Records from a data source:
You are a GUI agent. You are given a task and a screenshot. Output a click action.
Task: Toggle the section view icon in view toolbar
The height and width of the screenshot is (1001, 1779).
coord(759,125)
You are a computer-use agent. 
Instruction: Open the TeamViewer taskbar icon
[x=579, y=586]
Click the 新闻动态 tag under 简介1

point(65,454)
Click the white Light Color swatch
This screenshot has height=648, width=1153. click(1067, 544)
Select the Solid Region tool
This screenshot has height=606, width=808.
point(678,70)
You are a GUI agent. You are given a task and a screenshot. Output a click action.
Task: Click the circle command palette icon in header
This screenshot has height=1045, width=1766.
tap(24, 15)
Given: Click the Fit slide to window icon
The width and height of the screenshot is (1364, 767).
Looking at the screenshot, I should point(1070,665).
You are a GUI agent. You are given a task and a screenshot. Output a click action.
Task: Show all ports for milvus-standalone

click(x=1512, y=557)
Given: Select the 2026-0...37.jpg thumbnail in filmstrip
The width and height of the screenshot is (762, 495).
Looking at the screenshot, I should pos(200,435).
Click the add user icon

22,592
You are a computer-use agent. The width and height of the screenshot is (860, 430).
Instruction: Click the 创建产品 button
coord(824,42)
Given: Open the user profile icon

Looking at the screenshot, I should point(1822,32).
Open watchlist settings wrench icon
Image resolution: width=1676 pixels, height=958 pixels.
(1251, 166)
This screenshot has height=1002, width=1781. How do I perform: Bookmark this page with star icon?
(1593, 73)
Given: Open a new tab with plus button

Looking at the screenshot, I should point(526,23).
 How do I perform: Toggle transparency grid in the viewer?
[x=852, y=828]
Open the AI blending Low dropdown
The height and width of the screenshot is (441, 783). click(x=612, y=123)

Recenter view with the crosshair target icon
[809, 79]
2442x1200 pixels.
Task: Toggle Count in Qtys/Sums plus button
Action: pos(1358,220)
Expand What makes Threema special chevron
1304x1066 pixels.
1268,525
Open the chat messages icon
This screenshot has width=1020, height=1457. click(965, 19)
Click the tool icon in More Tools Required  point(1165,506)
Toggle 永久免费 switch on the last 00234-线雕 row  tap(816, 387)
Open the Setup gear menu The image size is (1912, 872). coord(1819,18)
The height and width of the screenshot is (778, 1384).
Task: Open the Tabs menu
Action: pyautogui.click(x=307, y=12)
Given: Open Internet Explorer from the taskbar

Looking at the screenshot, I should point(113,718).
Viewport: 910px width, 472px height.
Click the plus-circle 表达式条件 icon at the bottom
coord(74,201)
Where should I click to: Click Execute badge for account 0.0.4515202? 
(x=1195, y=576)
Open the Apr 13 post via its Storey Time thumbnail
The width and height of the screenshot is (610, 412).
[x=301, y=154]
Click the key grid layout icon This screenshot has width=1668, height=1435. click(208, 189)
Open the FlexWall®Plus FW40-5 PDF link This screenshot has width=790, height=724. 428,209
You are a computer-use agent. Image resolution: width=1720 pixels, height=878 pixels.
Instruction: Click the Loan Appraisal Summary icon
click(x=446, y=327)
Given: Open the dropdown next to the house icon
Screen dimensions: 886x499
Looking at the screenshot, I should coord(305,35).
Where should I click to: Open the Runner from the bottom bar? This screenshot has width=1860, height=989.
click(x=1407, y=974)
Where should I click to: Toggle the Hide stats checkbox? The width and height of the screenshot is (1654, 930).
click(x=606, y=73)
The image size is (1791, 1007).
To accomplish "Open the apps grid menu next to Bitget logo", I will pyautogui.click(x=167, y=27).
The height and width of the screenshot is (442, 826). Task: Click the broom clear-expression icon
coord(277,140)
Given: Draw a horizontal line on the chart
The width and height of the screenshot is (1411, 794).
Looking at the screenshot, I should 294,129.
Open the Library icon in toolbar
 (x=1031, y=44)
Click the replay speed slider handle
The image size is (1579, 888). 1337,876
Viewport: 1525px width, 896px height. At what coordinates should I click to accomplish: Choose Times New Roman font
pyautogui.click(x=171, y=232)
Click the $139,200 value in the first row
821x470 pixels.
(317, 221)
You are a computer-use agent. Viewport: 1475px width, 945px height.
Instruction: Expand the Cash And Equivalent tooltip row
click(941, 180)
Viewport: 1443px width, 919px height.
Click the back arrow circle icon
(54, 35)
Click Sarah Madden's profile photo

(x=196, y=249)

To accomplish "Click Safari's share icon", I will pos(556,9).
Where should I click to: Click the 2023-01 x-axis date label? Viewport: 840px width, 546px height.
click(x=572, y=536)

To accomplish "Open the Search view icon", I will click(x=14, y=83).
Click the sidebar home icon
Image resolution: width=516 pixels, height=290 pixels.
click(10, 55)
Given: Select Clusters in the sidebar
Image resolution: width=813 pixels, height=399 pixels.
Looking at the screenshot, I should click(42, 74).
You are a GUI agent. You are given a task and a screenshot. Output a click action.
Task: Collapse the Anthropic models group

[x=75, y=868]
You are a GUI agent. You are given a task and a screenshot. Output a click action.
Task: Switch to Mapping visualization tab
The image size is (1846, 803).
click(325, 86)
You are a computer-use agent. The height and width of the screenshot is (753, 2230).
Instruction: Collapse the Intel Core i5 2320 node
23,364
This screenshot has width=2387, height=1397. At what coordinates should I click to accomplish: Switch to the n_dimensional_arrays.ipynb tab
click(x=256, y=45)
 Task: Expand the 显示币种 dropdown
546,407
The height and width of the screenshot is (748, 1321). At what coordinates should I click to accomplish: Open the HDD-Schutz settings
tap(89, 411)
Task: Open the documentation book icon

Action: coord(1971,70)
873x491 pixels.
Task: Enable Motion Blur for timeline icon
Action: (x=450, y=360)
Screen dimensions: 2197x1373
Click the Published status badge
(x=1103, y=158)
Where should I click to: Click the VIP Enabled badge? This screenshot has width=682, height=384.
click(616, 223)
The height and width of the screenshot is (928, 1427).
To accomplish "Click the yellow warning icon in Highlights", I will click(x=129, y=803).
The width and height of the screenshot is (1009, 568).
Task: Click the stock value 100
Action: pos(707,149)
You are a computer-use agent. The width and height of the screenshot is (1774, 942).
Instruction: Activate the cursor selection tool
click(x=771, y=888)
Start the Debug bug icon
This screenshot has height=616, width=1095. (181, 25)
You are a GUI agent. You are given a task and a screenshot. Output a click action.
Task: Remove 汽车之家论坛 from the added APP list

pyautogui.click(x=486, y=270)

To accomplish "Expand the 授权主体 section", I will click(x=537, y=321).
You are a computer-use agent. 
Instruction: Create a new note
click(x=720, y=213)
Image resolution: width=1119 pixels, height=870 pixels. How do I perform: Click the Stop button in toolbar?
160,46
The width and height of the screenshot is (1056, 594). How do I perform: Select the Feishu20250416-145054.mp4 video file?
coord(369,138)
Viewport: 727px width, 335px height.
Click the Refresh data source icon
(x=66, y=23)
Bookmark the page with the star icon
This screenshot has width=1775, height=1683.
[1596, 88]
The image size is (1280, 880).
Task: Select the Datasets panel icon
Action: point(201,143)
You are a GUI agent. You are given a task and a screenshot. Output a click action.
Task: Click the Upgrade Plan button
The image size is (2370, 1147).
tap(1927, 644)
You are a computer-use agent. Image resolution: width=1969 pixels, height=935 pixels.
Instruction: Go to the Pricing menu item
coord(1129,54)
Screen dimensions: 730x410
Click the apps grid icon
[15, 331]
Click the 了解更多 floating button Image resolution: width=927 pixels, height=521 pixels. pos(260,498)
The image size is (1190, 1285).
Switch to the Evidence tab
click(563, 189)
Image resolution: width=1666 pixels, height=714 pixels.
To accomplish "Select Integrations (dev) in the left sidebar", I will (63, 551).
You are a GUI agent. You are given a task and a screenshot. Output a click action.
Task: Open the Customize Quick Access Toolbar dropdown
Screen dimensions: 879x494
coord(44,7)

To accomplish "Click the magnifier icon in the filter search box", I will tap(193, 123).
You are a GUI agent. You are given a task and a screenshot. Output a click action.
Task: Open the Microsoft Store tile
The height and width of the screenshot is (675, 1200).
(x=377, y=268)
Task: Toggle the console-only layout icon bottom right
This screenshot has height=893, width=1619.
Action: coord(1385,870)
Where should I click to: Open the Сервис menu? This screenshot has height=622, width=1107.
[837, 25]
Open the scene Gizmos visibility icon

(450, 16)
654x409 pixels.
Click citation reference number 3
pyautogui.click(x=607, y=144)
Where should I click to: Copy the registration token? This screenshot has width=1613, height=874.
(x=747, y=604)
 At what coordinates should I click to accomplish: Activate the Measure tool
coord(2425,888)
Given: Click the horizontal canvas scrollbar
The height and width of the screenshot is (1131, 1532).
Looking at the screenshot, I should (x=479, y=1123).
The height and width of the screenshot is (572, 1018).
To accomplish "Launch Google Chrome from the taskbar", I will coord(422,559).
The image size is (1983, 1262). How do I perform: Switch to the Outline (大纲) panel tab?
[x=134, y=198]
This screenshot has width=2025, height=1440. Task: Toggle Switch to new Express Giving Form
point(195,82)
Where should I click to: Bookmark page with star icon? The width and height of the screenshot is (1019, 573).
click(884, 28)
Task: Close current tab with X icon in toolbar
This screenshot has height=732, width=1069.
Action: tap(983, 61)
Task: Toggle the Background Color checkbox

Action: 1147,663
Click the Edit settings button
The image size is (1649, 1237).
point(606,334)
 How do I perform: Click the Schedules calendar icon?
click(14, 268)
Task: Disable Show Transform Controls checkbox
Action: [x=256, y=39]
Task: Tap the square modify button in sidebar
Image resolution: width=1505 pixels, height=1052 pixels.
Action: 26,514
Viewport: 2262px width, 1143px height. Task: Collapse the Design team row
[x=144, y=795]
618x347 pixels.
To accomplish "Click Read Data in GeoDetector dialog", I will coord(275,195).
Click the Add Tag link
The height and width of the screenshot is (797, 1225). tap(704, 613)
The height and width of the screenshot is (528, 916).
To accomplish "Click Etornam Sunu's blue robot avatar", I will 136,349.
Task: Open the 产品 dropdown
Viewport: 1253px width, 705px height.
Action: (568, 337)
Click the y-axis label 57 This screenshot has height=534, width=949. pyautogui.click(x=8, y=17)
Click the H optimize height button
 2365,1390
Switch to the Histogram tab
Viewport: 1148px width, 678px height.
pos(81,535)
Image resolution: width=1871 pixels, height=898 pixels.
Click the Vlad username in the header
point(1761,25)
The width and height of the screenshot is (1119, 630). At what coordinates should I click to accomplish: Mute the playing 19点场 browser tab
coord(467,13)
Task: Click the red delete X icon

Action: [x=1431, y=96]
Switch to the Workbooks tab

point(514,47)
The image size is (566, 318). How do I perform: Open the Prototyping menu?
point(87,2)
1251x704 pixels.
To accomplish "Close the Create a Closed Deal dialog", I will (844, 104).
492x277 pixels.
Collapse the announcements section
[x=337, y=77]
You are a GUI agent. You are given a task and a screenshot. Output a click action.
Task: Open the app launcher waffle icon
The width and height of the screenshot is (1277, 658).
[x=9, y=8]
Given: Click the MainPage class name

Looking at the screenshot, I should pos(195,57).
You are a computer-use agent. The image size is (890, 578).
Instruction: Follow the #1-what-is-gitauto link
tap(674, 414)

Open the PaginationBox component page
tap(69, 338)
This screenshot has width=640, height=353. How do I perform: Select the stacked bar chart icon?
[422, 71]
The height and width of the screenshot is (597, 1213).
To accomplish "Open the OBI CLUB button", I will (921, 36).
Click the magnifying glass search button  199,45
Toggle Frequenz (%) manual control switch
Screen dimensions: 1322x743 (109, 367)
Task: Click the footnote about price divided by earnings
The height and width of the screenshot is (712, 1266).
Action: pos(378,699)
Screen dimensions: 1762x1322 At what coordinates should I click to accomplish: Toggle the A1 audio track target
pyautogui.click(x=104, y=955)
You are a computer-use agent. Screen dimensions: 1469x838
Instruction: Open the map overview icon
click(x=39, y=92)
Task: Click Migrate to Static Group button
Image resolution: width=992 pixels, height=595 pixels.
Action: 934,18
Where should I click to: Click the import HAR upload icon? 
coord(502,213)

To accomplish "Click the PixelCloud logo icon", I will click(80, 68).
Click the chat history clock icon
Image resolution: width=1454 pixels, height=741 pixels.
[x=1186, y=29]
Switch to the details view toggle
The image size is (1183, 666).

**DIRECTIONS FOR THIS TASK**
From the entries above, give again exactly the lines running from the line with "Click citation reference number 3" to the line with "Click the Edit settings button"; include both of those lines.

**EXERCISE SOLUTION**
Click citation reference number 3
pyautogui.click(x=607, y=144)
Where should I click to: Copy the registration token? This screenshot has width=1613, height=874.
(x=747, y=604)
 At what coordinates should I click to accomplish: Activate the Measure tool
coord(2425,888)
Given: Click the horizontal canvas scrollbar
The height and width of the screenshot is (1131, 1532).
Looking at the screenshot, I should (x=479, y=1123).
The height and width of the screenshot is (572, 1018).
To accomplish "Launch Google Chrome from the taskbar", I will coord(422,559).
The image size is (1983, 1262). How do I perform: Switch to the Outline (大纲) panel tab?
[x=134, y=198]
This screenshot has width=2025, height=1440. Task: Toggle Switch to new Express Giving Form
point(195,82)
Where should I click to: Bookmark page with star icon? The width and height of the screenshot is (1019, 573).
click(884, 28)
Task: Close current tab with X icon in toolbar
This screenshot has height=732, width=1069.
Action: tap(983, 61)
Task: Toggle the Background Color checkbox

Action: 1147,663
Click the Edit settings button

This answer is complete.